Initially, Sr. Rita embraced the quiet time for prayer and found the structure and routine helpful. More recently, however, she balks at not being able to coordinate her own schedule and does not always participate in community activities. She does not enjoy sharing a kitchen or car with other sisters and often fails to adhere to established rules. Some community members are afraid of Sr. Rita and shared their concerns with the superior. Sr. Rita seems unaware of her impact on the other sisters and becomes irate when concerns are expressed about her behavior. She was encouraged to utilize additional support and reluctantly agreed to meet with a Saint Luke Institute therapist.
Sr. Rita felt scared, yet relieved, when she received the diagnosis of borderline personality disorder. The diagnosis helped explain years of chaotic behavior. Although therapy was challenging, every day Sr. Rita gained new insight and skills. Most notably, through her work at Saint Luke Institute, Sr. Rita finally opened up about her traumatic upbringing. Sr. Rita lost her father in a car accident when she was eight years old. Her mother battled depression and stopped taking care of Sr. Rita and her siblings. One day Sr. Rita’s mother dropped her siblings and she off at church and never came back to pick them up. Sr. Rita still remembers the feeling and the moment when she realized her mother was not coming back to get them.
Sr. Rita’s traumatic and unstable childhood shaped the way she navigated the world. She was sensitive to any hint of abandonment due to feeling discarded by both of her parents. She existed in a state of hypervigilance as a means of self-protection and shut down her feelings to avoid reliving the terrible experiences from growing up in the foster care system.

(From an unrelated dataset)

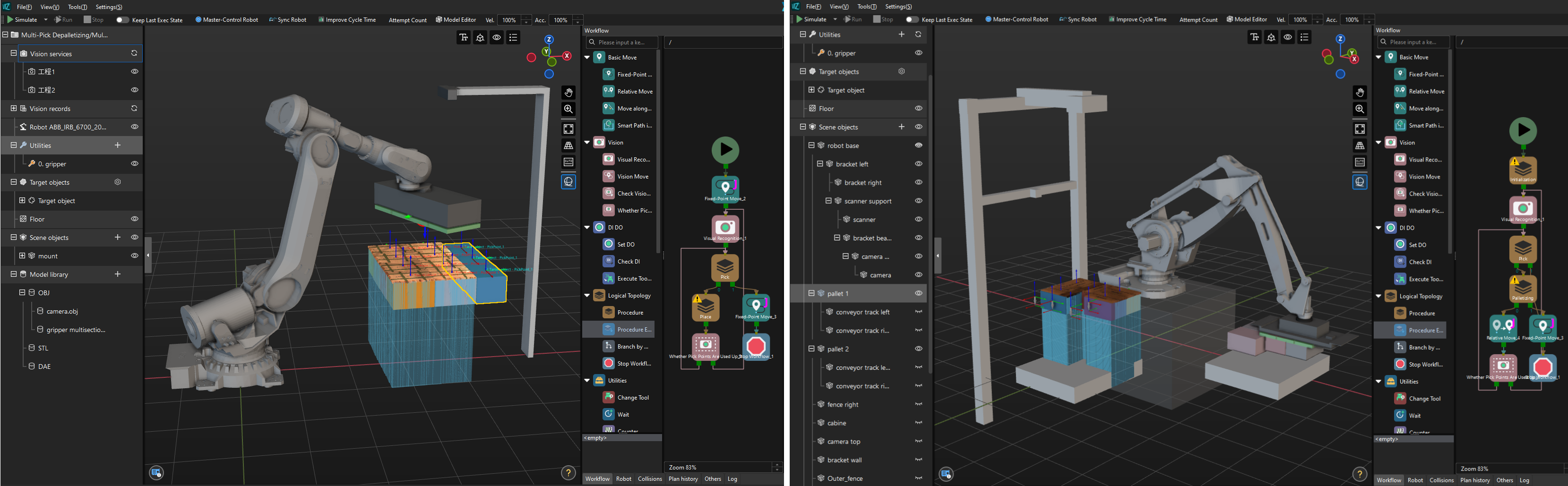Click Master-Control Robot in the left toolbar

With the support of trauma therapy, group counseling, and psychoeducation workshops, Sr. Rita slowly recognized how much pain she carried around and masked all those years. She replaced unhealthy coping skills with mindfulness and distress tolerance skills and identified triggers to create a process for difficult moments. Sr. Rita still struggles with managing expectations and receiving feedback, but continues to work with her therapist to better understand her behavior. Sr. Rita also creates more balance in her life by exercising, setting boundaries, and building time in her schedule for self-care.
As Sr. Rita continues the therapy work and practices therapeutic tools, her style of relating to others will improve, she will respond instead of reacting, and she will have greater control over her thoughts and feelings. Every day Sr. Rita reminds herself that healing is a process and a lifelong journey.
For confidentiality, reasons, names, identifying data, and other details of treatment have been altered.